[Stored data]
──────────────────────────────

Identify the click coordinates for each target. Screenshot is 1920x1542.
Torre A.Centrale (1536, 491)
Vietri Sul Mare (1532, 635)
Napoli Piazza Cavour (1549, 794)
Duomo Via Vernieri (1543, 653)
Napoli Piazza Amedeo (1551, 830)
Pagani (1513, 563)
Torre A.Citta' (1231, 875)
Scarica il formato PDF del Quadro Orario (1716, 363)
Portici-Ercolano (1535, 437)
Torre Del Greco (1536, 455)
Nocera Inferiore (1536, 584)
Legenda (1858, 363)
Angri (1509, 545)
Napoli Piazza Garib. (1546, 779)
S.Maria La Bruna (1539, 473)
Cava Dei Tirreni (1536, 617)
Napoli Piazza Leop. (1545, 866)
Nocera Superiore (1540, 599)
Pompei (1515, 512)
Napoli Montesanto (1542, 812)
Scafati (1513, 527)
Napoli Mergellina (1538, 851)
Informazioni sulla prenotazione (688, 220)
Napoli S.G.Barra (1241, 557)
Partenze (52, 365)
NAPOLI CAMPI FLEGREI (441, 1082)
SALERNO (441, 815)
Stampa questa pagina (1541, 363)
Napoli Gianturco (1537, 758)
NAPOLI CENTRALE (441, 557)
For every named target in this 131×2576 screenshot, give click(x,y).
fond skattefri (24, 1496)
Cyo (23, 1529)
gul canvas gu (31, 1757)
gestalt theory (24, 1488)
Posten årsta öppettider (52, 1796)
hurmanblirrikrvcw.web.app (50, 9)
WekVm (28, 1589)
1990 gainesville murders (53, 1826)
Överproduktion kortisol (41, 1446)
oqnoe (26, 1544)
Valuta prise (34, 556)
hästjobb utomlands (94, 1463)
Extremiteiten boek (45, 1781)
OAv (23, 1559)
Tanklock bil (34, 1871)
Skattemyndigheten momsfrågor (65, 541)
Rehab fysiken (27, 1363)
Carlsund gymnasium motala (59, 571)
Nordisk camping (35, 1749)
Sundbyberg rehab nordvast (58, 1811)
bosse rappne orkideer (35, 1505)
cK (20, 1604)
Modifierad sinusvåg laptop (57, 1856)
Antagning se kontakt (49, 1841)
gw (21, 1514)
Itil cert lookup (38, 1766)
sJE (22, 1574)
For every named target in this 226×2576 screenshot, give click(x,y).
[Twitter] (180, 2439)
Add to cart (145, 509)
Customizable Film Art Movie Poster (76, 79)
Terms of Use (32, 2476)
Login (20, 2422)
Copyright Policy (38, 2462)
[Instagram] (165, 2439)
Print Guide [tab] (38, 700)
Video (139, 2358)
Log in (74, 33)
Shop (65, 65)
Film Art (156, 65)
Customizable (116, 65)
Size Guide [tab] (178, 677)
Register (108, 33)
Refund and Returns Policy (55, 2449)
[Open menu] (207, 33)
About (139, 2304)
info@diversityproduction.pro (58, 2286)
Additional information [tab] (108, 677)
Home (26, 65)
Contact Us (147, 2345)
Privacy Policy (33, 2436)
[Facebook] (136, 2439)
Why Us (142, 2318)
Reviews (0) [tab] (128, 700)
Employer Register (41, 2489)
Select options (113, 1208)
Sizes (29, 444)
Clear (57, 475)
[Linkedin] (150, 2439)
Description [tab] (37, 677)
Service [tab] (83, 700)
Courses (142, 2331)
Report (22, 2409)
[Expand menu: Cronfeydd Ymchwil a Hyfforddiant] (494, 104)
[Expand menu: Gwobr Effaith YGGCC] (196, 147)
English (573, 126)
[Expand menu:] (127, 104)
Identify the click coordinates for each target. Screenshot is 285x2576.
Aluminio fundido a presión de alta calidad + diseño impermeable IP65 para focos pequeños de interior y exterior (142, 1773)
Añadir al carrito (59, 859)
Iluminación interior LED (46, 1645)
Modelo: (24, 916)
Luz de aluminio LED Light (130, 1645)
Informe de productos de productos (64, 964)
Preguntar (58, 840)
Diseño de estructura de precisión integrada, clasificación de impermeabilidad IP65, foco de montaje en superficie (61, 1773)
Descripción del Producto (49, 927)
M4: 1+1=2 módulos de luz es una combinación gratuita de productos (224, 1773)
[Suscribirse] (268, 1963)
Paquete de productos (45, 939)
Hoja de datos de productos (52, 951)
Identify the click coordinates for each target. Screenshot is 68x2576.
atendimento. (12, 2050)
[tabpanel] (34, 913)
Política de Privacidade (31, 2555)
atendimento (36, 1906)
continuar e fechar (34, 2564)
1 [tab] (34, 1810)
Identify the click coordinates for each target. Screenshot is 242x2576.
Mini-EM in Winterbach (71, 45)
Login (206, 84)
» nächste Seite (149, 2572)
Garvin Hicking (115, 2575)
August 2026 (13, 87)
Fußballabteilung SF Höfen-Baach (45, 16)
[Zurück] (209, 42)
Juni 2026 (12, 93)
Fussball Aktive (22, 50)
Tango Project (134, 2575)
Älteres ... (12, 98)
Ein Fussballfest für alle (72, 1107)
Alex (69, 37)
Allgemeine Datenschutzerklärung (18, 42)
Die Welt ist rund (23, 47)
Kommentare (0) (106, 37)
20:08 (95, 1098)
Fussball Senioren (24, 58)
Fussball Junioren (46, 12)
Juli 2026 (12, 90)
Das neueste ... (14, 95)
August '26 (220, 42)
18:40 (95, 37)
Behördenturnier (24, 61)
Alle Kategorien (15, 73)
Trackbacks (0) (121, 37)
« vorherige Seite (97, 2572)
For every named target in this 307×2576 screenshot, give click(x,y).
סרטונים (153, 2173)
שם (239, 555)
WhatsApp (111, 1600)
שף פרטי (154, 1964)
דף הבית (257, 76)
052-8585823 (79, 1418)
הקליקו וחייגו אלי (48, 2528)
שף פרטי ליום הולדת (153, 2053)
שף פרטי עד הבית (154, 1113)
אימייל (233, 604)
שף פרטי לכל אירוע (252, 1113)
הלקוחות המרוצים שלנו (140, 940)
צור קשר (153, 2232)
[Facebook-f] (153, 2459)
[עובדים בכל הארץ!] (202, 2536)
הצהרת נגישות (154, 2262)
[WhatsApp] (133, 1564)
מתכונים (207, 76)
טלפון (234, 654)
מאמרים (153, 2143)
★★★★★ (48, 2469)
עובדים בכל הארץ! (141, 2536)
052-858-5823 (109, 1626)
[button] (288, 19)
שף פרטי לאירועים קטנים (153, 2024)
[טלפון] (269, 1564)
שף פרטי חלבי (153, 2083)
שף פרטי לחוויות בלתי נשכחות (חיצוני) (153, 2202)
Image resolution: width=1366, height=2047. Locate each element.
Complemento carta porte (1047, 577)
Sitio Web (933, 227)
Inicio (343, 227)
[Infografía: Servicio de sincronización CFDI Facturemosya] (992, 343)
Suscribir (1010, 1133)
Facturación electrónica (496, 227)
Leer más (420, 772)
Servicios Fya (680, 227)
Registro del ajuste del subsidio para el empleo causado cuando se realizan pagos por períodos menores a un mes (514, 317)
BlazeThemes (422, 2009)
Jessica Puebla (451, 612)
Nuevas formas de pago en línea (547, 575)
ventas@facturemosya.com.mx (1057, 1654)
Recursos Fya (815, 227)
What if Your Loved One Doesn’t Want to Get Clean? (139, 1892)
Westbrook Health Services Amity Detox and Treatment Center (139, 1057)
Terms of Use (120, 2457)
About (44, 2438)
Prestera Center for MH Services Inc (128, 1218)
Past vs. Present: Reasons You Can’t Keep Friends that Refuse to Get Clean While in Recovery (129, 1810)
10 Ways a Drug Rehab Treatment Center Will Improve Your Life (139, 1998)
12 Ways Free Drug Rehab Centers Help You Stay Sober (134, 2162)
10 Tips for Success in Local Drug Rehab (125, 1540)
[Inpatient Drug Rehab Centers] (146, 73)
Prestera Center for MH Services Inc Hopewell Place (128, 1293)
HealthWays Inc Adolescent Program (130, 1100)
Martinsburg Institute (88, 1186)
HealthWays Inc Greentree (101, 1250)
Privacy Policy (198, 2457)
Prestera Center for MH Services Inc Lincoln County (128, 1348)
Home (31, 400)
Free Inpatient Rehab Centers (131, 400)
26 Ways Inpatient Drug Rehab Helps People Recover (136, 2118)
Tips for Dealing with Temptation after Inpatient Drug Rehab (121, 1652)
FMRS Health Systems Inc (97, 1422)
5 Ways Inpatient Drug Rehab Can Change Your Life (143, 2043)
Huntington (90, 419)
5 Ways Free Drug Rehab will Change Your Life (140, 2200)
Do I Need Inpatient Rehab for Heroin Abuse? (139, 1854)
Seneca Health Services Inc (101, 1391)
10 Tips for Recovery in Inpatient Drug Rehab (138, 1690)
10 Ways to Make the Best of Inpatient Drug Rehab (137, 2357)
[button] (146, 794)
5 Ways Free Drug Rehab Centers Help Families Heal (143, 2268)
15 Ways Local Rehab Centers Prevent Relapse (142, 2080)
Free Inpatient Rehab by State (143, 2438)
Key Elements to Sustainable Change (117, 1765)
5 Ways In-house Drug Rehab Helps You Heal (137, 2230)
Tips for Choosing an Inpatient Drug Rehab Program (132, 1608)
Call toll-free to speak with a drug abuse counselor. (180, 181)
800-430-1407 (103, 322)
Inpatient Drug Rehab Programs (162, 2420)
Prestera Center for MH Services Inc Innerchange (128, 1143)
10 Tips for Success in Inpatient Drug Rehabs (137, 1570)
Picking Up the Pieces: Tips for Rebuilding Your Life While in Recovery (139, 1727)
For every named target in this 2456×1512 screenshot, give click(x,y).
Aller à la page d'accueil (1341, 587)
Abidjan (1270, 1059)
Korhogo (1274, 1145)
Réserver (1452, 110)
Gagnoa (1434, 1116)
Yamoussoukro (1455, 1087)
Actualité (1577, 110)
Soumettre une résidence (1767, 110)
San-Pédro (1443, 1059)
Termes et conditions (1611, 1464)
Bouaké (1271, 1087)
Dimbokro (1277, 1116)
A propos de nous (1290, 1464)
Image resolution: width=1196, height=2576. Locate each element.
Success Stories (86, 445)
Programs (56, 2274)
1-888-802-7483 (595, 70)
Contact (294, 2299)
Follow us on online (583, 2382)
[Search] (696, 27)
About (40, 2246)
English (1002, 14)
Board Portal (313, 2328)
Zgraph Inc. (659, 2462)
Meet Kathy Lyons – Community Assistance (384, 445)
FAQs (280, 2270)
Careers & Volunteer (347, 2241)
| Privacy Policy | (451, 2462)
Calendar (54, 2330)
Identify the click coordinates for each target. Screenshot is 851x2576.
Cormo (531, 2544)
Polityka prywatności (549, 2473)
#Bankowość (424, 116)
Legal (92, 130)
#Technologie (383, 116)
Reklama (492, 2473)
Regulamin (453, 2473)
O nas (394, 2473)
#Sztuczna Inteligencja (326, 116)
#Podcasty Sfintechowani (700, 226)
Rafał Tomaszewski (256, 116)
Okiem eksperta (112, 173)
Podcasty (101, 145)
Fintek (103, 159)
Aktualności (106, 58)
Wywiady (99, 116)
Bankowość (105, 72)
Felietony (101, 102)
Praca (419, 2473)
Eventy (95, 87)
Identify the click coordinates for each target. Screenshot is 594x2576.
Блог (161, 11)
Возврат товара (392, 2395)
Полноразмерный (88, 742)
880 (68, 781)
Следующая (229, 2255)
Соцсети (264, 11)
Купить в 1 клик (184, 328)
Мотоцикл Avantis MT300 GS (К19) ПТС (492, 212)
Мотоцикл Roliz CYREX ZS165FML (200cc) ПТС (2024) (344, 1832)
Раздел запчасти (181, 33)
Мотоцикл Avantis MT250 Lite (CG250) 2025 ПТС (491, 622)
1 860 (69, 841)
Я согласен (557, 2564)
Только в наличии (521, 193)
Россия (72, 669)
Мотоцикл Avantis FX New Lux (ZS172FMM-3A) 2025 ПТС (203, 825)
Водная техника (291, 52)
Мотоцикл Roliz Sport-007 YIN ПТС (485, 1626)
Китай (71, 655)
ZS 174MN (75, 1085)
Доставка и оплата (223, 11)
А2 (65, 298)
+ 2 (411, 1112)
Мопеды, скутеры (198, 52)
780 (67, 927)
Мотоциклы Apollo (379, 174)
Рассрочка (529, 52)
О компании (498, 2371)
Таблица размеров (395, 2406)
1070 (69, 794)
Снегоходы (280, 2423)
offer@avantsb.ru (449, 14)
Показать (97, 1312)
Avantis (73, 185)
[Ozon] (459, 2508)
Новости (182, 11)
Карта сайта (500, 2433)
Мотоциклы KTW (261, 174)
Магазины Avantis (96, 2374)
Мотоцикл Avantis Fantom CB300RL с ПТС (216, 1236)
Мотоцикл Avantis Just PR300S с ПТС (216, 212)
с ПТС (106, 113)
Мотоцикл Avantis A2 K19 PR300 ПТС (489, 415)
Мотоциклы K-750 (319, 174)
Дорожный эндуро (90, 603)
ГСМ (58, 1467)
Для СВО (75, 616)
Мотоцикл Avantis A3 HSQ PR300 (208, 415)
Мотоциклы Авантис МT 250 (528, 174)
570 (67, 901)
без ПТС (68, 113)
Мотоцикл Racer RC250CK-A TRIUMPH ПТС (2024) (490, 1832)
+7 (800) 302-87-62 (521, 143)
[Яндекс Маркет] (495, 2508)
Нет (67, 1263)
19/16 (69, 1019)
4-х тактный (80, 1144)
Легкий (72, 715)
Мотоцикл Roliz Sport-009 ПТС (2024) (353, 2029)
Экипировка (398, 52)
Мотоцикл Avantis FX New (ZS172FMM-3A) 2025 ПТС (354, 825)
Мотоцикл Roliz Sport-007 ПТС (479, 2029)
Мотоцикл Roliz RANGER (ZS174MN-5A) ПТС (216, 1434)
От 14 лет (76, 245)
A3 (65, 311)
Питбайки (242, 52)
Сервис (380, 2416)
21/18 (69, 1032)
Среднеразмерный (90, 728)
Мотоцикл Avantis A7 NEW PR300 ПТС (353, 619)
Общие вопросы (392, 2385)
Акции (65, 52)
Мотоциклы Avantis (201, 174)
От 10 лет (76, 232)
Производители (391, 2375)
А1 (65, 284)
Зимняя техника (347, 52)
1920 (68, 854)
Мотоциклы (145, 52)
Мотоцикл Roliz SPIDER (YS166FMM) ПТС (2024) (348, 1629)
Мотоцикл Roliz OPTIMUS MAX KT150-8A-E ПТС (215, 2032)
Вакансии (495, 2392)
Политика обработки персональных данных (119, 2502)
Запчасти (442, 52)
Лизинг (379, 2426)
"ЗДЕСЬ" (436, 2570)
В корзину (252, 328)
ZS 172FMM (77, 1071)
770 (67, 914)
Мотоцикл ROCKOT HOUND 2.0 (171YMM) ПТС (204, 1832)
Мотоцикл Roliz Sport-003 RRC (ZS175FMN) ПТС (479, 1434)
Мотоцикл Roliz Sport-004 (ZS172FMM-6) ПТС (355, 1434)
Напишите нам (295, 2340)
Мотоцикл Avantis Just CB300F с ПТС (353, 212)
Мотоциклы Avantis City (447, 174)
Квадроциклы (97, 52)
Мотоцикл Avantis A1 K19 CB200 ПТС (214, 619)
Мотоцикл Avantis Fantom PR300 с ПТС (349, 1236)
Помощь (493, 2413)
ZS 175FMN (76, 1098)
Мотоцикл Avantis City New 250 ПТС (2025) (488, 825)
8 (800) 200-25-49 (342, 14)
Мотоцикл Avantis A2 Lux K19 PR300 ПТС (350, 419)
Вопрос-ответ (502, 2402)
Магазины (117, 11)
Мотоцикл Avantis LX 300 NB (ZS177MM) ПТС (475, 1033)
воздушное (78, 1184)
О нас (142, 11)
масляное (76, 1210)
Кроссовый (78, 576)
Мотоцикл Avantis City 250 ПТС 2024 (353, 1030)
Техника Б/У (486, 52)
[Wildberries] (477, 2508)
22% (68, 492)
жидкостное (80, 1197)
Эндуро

──────────────────────────────

Would you output, from the records above, exactly the run of lines that starts at the line containing "Prestera Center for MH Services Inc Hopewell" and ends at the line containing "Prestera Center for MH Services Inc Lincoln", and only that run?

Prestera Center for MH Services Inc Hopewell Place (128, 1293)
HealthWays Inc Adolescent Program (130, 1100)
Martinsburg Institute (88, 1186)
HealthWays Inc Greentree (101, 1250)
Privacy Policy (198, 2457)
Prestera Center for MH Services Inc Lincoln County (128, 1348)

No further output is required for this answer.